Akhirnya aku berhasil meyakinkan sahabatku itu. Aku dan Rani berpisah di parkiran. Seperti keinginanku tadi. Aku harus ke pasar untuk membeli bahan-bahan untuk aku masak di kediaman suamiku.
Aku membeli dengan cukup banyak agar ada stok untuk kedua adik iparku nanti. Setelah merasa cukup dan tak ada yang lupa, maka aku segera melajukan kendaraanku menuju kediaman Mas Azzam dan adik-adiknya.
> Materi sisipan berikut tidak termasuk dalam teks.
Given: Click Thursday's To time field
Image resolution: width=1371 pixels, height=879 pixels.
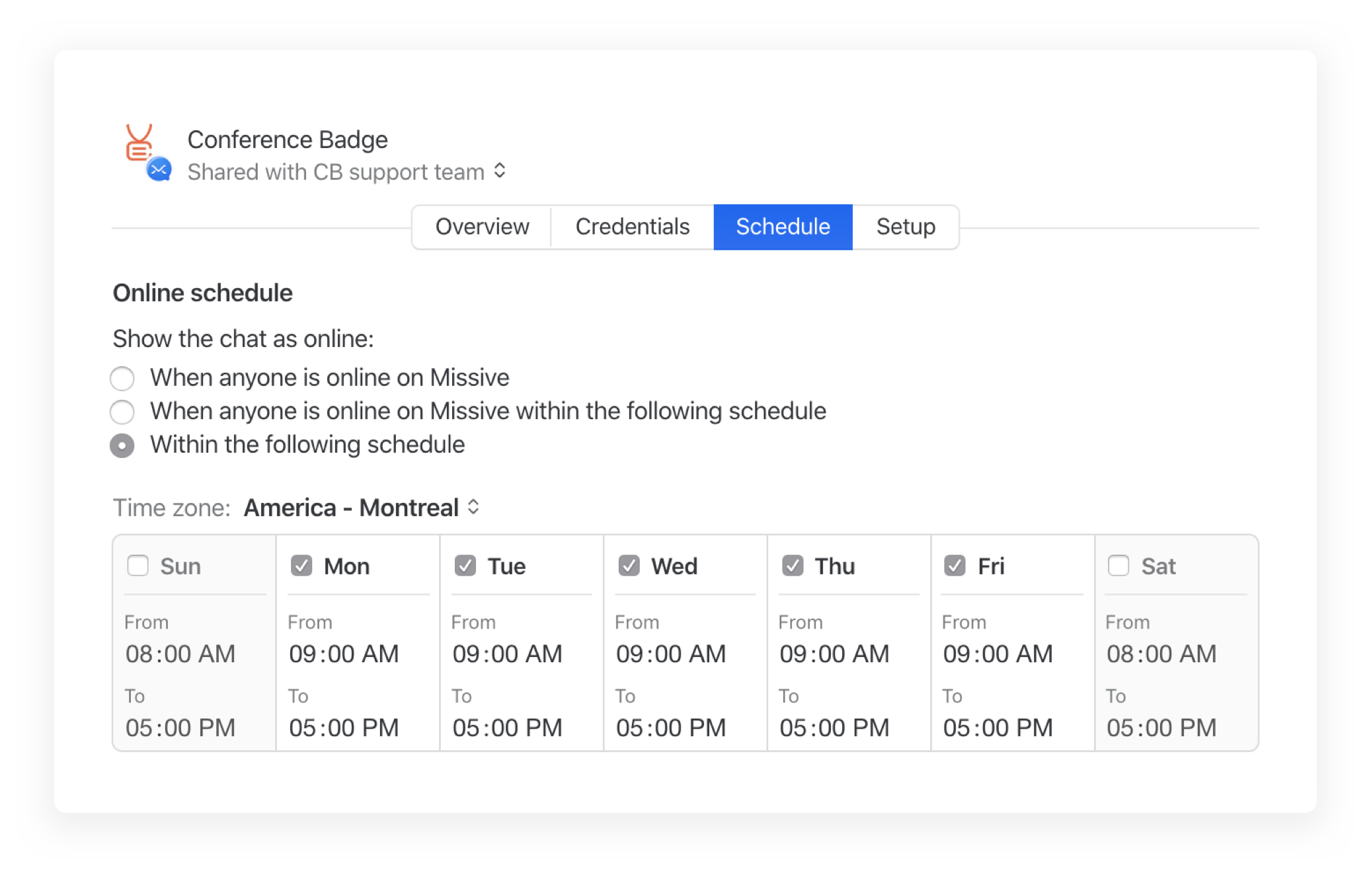Looking at the screenshot, I should pyautogui.click(x=834, y=727).
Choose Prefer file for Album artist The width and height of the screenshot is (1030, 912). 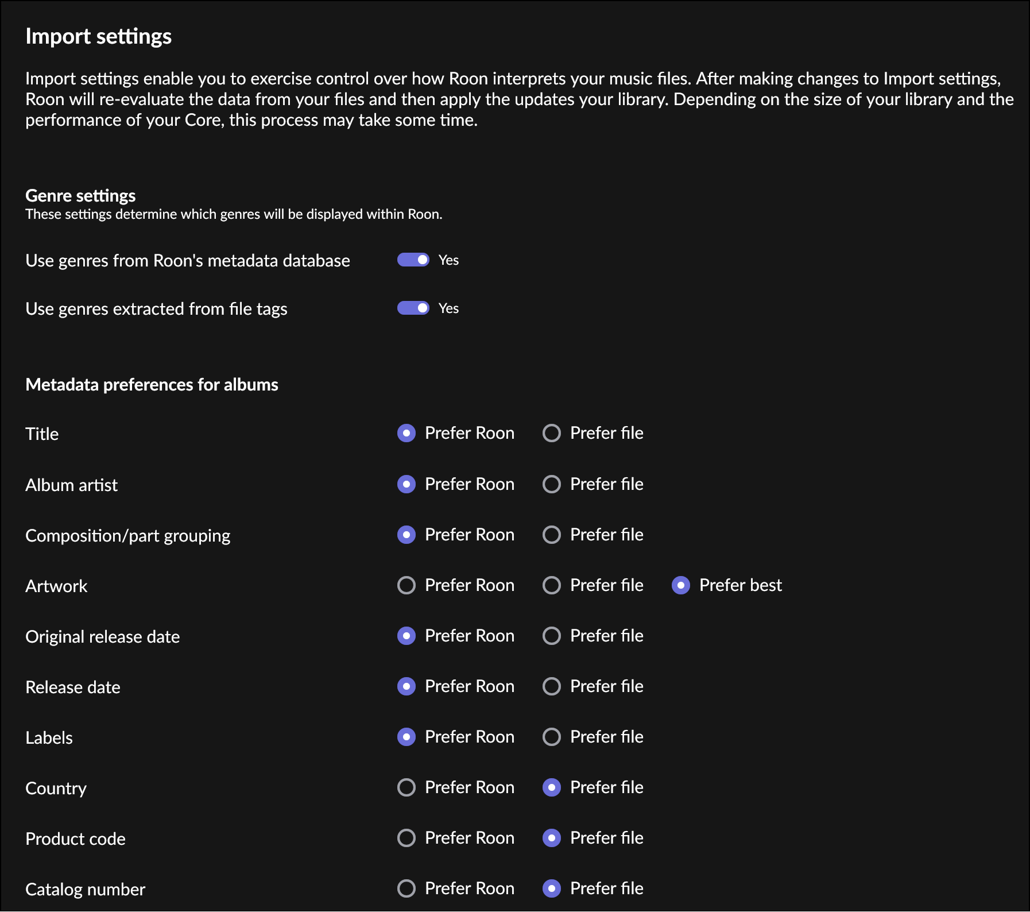click(x=552, y=484)
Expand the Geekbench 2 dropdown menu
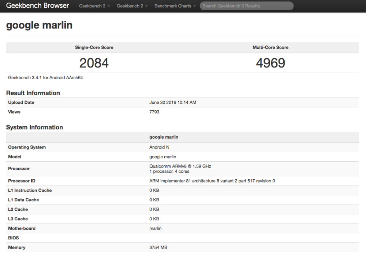 (132, 6)
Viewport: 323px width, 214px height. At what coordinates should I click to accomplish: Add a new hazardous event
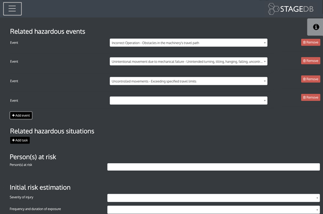point(21,115)
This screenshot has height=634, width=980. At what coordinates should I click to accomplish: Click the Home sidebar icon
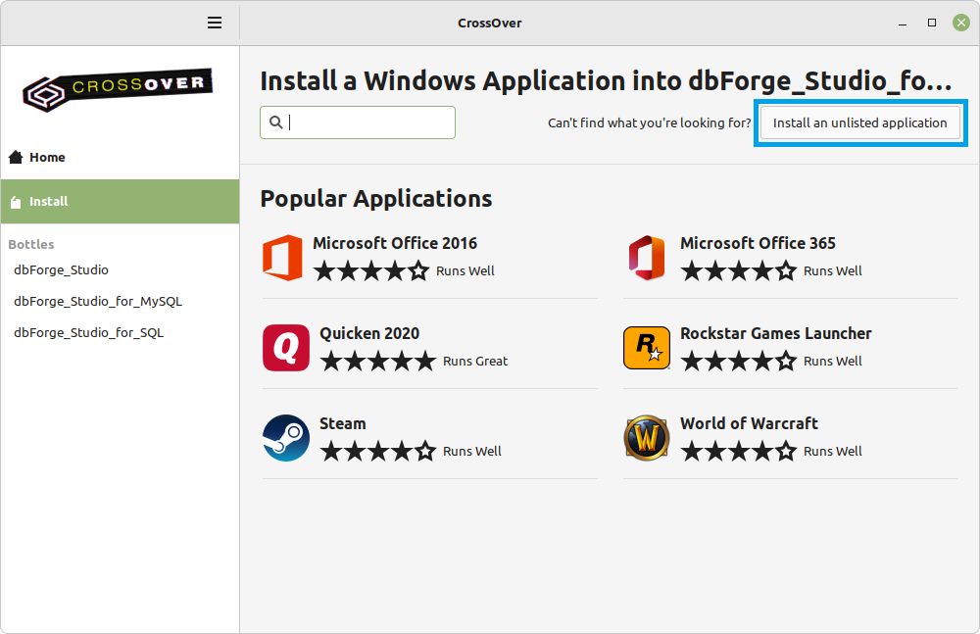15,157
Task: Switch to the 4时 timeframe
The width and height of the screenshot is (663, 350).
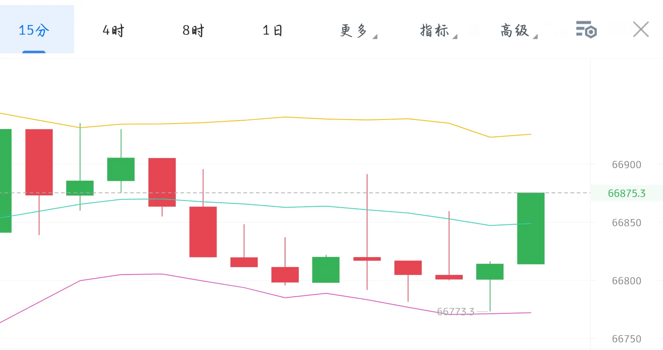Action: click(113, 30)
Meskipun kini Mas Azzam sudah tinggal bersamaku, namun aku dan Mas Azzam akan tetap sesering mungkin mengunjungi mereka. Aku tidak ingin suamiku melupakan tanggung jawabnya pada kedua adik-adiknya yang masih membutuhkan perhatian dan kasih sayang darinya.
"Assalamualaikum..." Aku sudah berdiri di depan pintu menunggu pintu rumah terbuka.
"Wa'alaikumsalam.... " Azizah membukakan pintu.
"Kak Ikha!" serunya tersenyum manis seperti sedia kala. Aku sangat bahagia kini hubungan kami yang sempat renggang sudah kembali membaik.
"Kamu sama siapa dirumah?" tanyaku sembari menenteng bahan belanjaan yang dibantu oleh Azizah membawanya.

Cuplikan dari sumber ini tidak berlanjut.